• [Records for this exercise]:
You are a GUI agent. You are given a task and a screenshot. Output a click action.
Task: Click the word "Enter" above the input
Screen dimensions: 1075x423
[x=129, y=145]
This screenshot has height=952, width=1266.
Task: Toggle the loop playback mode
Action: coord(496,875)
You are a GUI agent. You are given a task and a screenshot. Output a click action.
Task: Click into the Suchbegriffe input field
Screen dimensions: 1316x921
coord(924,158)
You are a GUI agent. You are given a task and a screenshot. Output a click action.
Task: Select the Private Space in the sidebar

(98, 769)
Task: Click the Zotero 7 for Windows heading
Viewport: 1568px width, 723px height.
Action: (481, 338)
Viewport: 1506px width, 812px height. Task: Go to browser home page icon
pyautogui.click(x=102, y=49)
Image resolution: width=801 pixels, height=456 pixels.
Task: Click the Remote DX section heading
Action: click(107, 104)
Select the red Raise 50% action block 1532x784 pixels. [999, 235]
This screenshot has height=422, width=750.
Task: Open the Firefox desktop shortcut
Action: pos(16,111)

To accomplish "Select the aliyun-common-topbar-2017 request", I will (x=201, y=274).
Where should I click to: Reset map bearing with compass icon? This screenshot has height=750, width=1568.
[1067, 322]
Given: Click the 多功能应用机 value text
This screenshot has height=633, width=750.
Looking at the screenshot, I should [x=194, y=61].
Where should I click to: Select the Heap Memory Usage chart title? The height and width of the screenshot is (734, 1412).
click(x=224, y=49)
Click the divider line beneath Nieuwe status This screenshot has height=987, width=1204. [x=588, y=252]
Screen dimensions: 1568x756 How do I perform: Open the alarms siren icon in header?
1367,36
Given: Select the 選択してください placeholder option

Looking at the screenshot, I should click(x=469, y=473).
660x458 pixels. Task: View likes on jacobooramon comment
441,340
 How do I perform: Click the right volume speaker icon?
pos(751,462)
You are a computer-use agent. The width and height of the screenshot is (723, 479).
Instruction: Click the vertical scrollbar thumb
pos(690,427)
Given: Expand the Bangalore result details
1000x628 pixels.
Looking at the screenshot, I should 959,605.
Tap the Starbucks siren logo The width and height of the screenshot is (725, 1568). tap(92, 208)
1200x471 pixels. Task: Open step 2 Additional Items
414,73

• [What is expected]:
Check the data for the word "input" and pull out the lines that have it.

• [Answer space]:
Task: Click the word "Enter" above the input
Task: Click into the Suchbegriffe input field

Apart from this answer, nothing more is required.